I've started working on a fairyweight bot. This will largely be an electronics project because I'm building the control system from the ground up as an excuse to improve my C knowledge and learn PCB design.

The entire control board is based around a Silicon Labs Mighty Gecko wireless module, which is essentially a Arm Cortex processor with a wireless chip stuck on top of it on a PCB with a built in antenna  and matching network. I was originally going to use a discrete Gecko series chip and build my own antenna/ matching network, but I decided it would be better keep it simple and use the module to start with. The plan is to drive the motor controllers with the Mighty Gecko and use Bluetooth to send control signals from a computer.

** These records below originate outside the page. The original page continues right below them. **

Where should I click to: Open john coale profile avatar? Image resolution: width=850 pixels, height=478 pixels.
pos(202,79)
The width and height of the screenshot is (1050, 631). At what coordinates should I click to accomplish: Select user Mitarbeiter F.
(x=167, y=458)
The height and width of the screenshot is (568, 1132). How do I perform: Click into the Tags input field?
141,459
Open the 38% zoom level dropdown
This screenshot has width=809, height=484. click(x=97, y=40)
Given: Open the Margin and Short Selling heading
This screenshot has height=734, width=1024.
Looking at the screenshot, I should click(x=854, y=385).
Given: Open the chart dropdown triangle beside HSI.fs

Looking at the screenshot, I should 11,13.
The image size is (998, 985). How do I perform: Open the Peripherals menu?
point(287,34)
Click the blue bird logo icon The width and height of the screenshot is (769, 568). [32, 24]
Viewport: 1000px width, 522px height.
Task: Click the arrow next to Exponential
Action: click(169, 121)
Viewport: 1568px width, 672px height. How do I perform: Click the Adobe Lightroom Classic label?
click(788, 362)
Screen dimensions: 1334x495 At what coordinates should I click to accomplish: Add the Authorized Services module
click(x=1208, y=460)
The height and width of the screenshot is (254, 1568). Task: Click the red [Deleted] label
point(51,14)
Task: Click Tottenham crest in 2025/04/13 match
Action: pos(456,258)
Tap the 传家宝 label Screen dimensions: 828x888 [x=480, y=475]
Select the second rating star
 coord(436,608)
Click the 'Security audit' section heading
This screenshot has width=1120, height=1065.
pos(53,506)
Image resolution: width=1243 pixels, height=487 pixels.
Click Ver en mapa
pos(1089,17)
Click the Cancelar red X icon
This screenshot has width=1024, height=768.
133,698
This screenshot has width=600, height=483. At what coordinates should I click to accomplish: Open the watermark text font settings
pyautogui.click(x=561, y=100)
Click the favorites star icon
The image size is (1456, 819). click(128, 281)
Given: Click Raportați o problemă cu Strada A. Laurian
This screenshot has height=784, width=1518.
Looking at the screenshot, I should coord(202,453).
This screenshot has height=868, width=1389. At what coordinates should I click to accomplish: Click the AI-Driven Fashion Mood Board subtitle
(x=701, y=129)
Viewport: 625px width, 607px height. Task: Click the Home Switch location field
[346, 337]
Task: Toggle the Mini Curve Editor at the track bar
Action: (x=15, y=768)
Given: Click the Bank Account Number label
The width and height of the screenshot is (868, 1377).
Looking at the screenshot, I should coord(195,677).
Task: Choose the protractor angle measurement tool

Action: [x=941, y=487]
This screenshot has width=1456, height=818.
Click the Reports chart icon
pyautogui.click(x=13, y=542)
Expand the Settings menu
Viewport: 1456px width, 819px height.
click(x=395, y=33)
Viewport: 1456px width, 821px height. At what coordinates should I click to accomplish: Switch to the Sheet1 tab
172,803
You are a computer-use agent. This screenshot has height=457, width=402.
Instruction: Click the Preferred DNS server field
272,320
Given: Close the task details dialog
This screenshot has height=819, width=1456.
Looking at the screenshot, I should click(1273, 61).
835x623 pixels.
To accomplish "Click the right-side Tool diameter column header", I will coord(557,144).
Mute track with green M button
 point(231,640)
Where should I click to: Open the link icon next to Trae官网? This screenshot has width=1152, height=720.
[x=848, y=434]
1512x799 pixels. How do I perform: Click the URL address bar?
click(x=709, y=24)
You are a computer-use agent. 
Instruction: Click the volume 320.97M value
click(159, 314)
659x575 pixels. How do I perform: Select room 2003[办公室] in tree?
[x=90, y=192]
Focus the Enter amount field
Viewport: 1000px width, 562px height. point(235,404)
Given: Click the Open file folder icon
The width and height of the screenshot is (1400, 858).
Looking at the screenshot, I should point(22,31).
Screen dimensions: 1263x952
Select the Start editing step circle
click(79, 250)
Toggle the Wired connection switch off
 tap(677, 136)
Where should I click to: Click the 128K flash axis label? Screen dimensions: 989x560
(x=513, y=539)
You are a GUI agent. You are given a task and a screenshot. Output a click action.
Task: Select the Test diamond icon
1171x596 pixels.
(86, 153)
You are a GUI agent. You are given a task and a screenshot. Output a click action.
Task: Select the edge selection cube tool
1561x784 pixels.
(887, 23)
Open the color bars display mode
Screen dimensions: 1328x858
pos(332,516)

I chose to use single chip motor drivers for both the drive motors, which are DC motors for now, and the weapon motor, which is brushless. The weapon controller is a fan controller, which can supply 1.5A. I think this should be sufficient for a fairly small and light spinning weapon.

I decided to use Eagle for my PCB design because it's free.

Here's the final schematic that I settled on:

And the final board layout:

 

This ended up being a four layer board with internal ground and power layers. I sent it off for manufacturing at Osh Park and got the three boards I ordered back in just under two weeks. I placed my Digi-Key order when I got a shipping notification from Osh Park and got it on the same day that the boards arrived. 

Upon opening the package, I realized that I left the vias exposed and didn't label the connector pinouts. Lessons learned.

PCB with quarter for size

I built out the board in the Invention Studio with a soldering Iron and hot air reflow gun. It was a fairly time consuming process as I had to reflow each of the parts individually, though I think it came out pretty well. I heated the wireless module from the bottom side of the board to avoid incidentally reflowing all of its components and damaging it. Hopefully, there aren't any solder bridges to exposed vias under there. I need to get PTFE jaws for my Stick Vise. The nylon jaws got a bit melted from the reflow gun.

I realized that I used the wrong size connector for the debug header. The 2x5 connector pattern is supposed to be the same size as the connector on the ribbon cable. I'll hack something together for now and use the proper connector on the next version.

Some other thoughts:

• I should have included signal and power LEDs for debugging purposes
• I can probably make the board smaller with the proper size connector

The next step is software and testing, which will likely be an interesting endeavor.